Investigators of the international, multi-center phase 3 TROPiCS-02 trial assessed sacituzumab govitecan compared with physician’s choice of chemotherapy in patients with locally recurrent, metastatic, HR-positive, HER2-negative breast cancer. Patients were randomly assigned 1:1 to receive 10 mg/kg of sacituzumab govitecan intravenously on day 1 and 8 of every 21-day cycle or single-agent chemotherapy, which included the options of eribulin, capecitabine, gemcitabine, and vinorelbine.
The trial’s primary end point was PFS per blinded independent central review based on RECIST v1.1 criteria. Secondary end points included OS, objective response rate (ORR), and patient-reported outcomes.
Patients 18 years and older who received at least 1 previous endocrine therapy, a taxane, and a CDK4/6 inhibitor in any setting plus 2 to 4 lines of chemotherapy were eligible for enrollment on the trial. Patients also needed to have an ECOG performance status of 0 or 1 and at least 1 measurable lesion per RECIST v1.1 criteria.
The trial population included 268 patients who received sacituzumab govitecan and 249 who received chemotherapy. The median patient age was 56 years (interquartile range [IQR], 49-65), and the median number of prior chemotherapy lines for advanced disease was 3 (IQR, 2-3). Investigators noted that patient demographics and characteristics were comparable between treatment arms.

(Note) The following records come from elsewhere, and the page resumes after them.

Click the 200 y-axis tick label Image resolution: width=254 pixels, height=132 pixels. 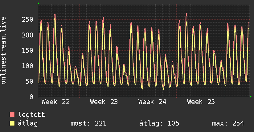coord(27,35)
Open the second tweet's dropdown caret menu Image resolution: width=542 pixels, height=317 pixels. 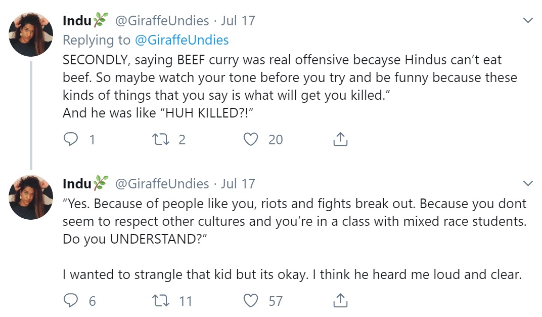point(528,183)
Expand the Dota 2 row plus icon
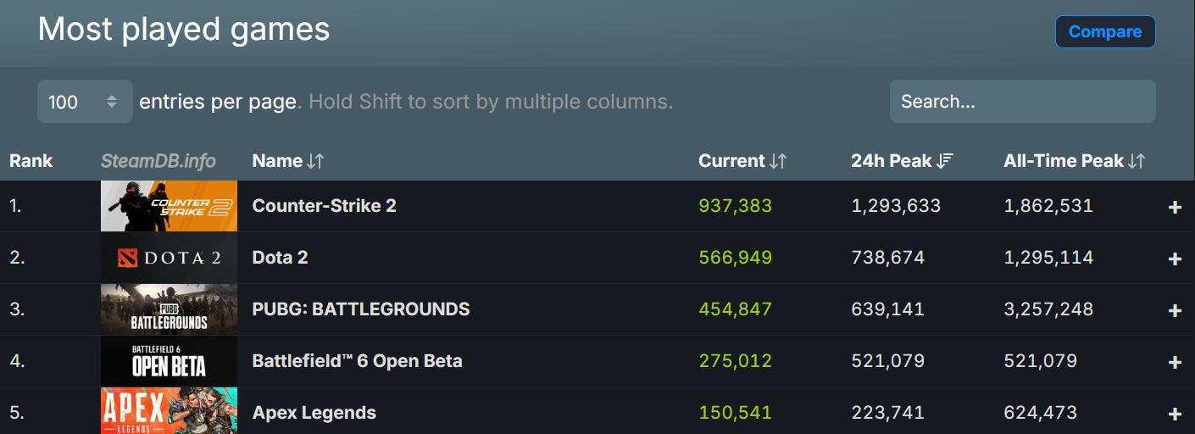This screenshot has height=434, width=1195. [1175, 259]
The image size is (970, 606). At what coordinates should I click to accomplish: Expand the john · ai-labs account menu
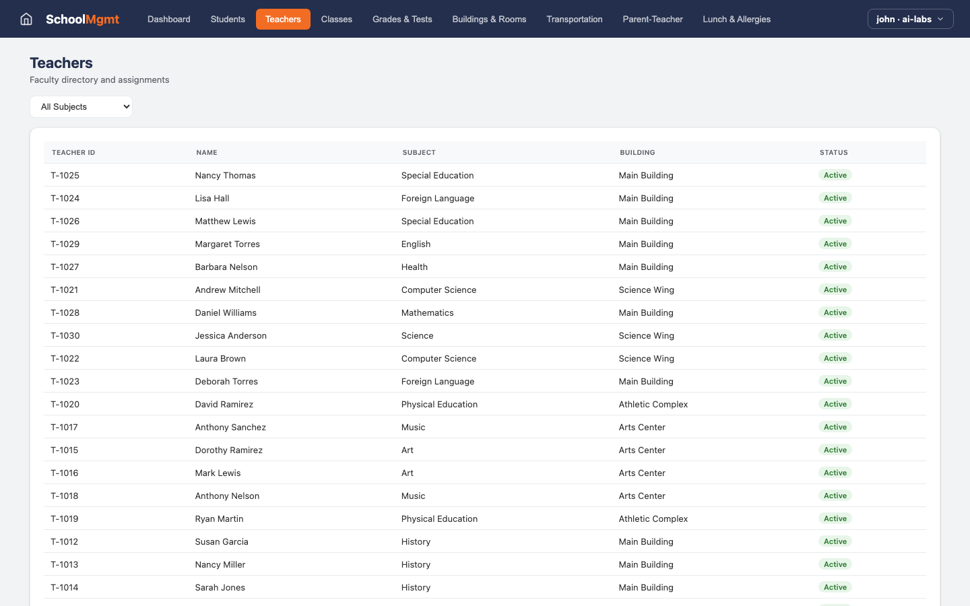point(910,19)
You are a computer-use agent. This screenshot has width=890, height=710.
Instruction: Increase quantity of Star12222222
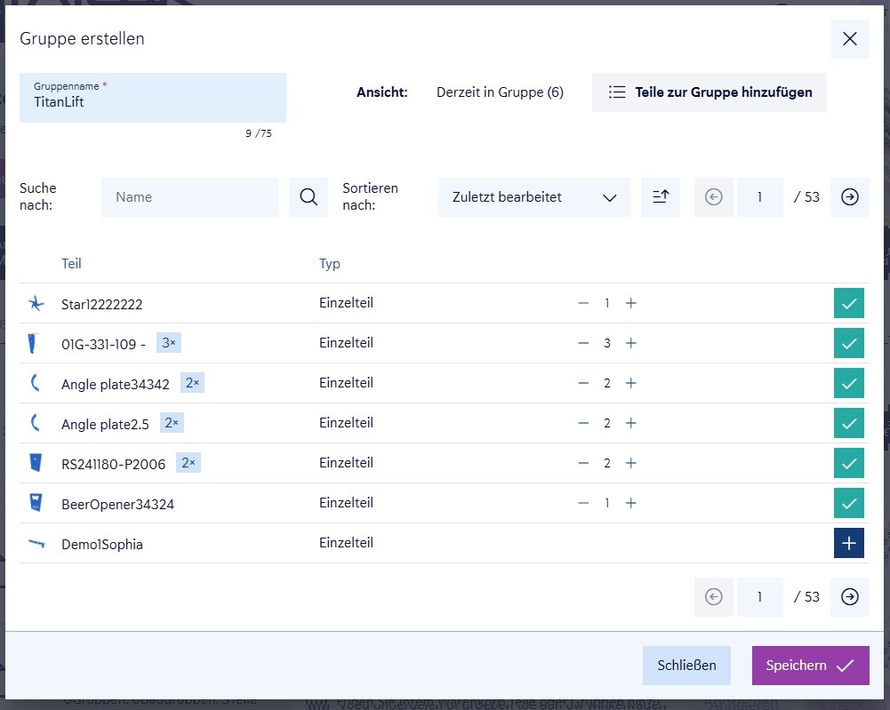631,303
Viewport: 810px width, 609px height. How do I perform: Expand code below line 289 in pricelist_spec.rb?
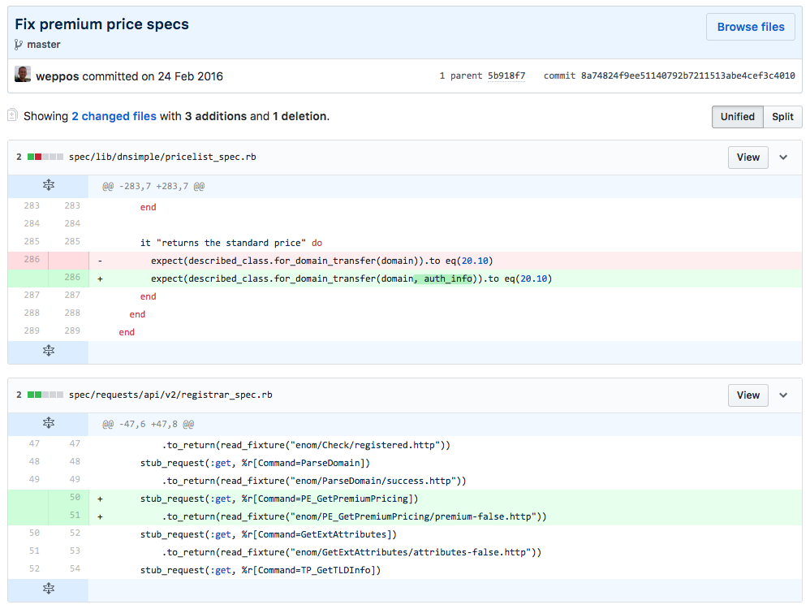pos(49,351)
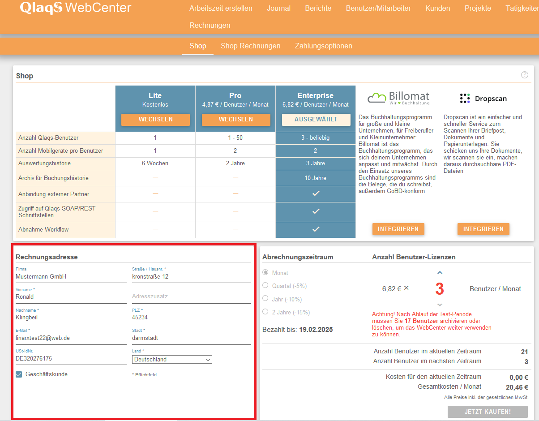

The ORR was 21% in the sacituzumab govitecan arm, which included a partial response (PR) rate of 20% and a complete response (CR) rate of 1%. The ORR in the chemotherapy arm was 14%, which consisted entirely of PRs. The median duration of response was 8.1 months (95% CI, 6.7-9.1) in the experimental arm vs 5.6 months (95% CI, 3.8-7.9) in the chemotherapy arm.
The median time to deterioration for global health status or quality of life was 4.3 months with sacituzumab govitecan vs 3.0 months with chemotherapy (HR, 0.75; 95% CI, 0.61-0.92; P = .0059). Additionally, the median time to deterioration for fatigue was 2.2 months vs 1.4 months (HR, 0.73; 95% CI, 0.60-0.89; P = .0021), and the median time to deterioration for pain was 3.8 months vs 3.5 months (HR, 0.92; 95% CI, 0.75-1.13; P = .42) in each respective treatment arm.
The most common any-grade treatment-emergent adverse effects (TEAEs) in the sacituzumab govitecan and chemotherapy arms, respectively, included neutropenia (71% vs 55%), diarrhea (62% vs 23%), nausea (59% vs 35%), alopecia (48% vs 18%), and anemia (37% vs 28%). Grade 3 or higher TEAEs in each arm included neutropenia (51% vs 39%) and diarrhea (10% vs 1%).
Overall, 6% and 4% of patients in the sacituzumab govitecan and chemotherapy arms, respectively, discontinued treatment due to AEs. Investigators observed 6 fatal AEs in the sacituzumab govitecan arm, 1 of which was attributed to septic shock resulting from neutropenic colitis.